TASK STATEMENT
The answer should consist of the full listing below, repeated exactly and free of pictures.

-.-.-

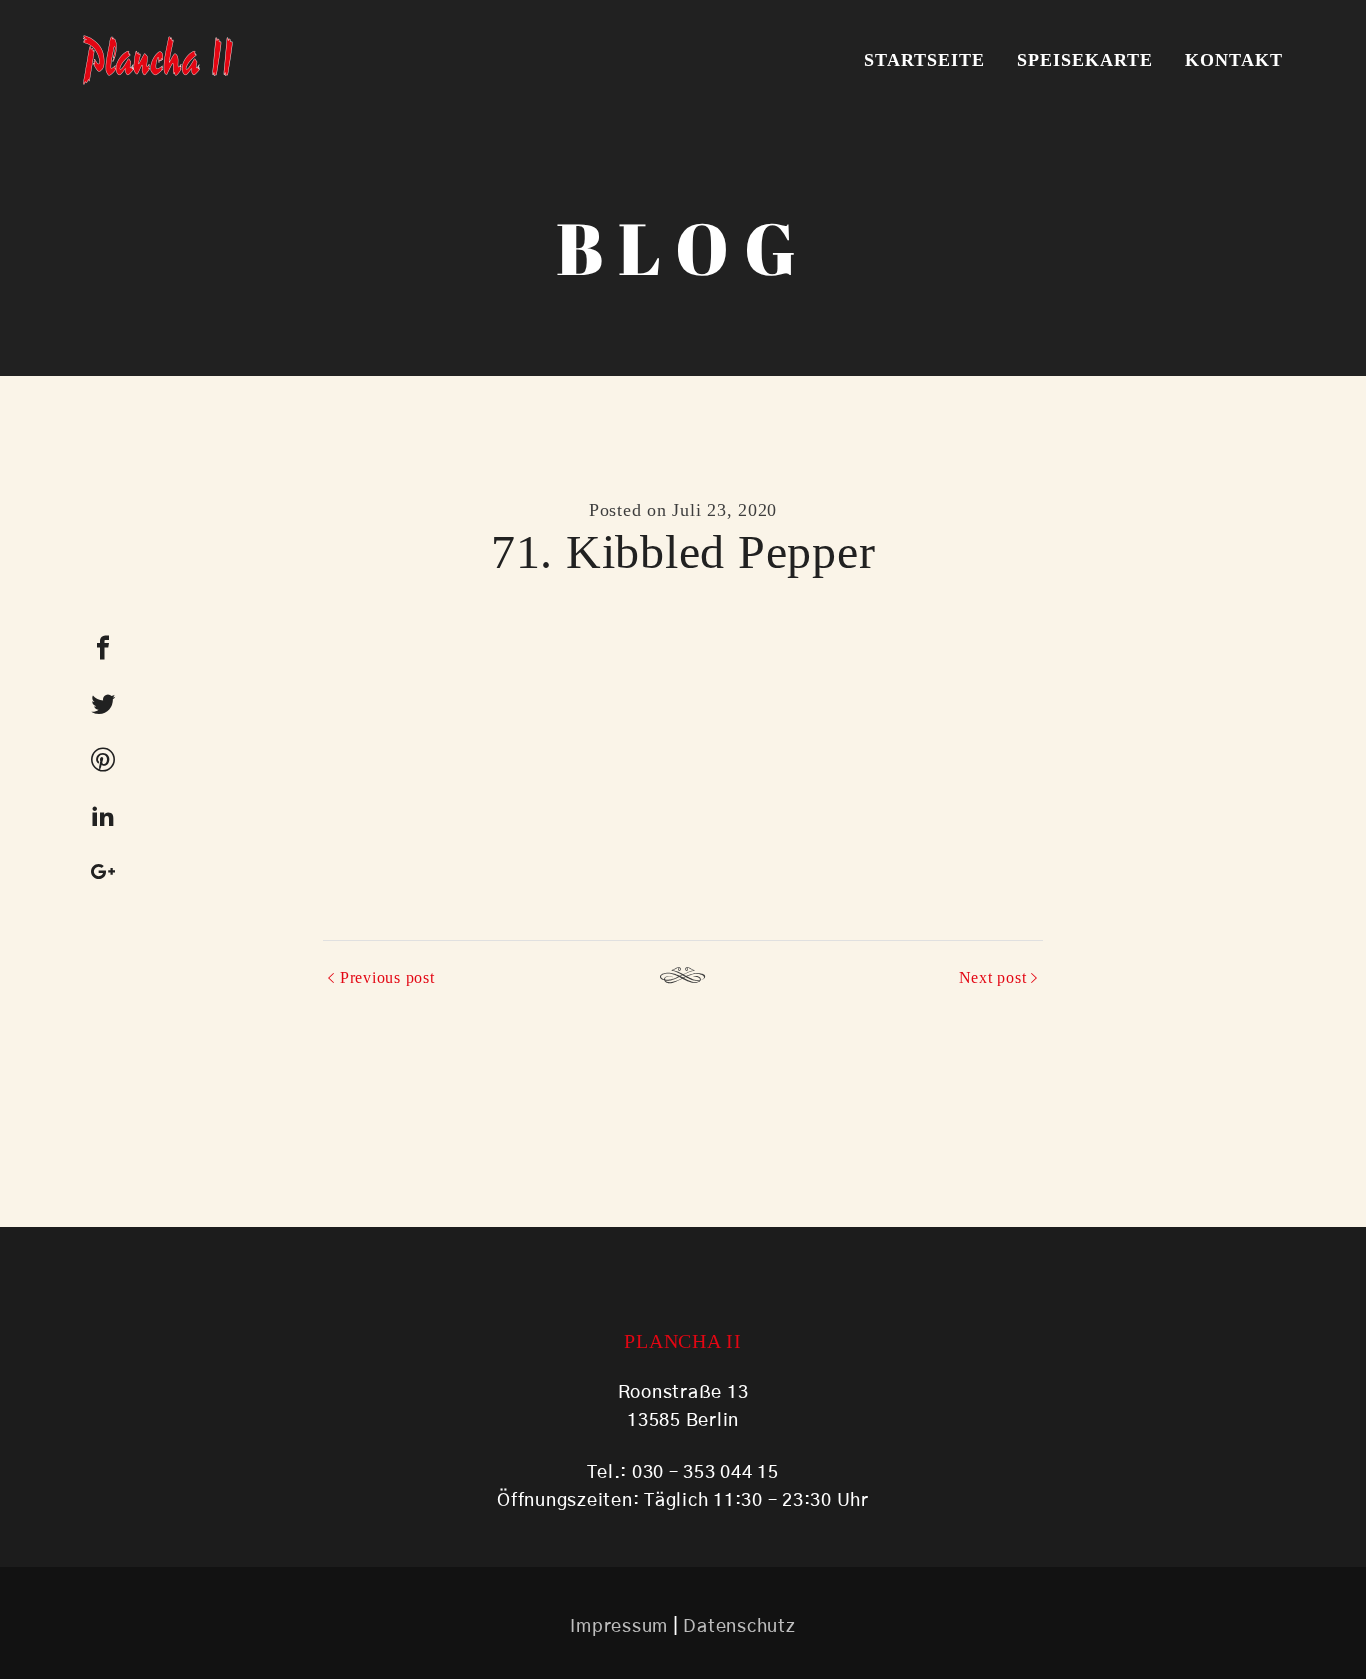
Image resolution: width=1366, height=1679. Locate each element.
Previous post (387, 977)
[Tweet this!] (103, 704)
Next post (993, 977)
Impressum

-.-.-

REPLY TO THE EXERCISE
Image resolution: width=1366, height=1679. Locate each element.
Previous post (387, 977)
[Tweet this!] (103, 704)
Next post (993, 977)
Impressum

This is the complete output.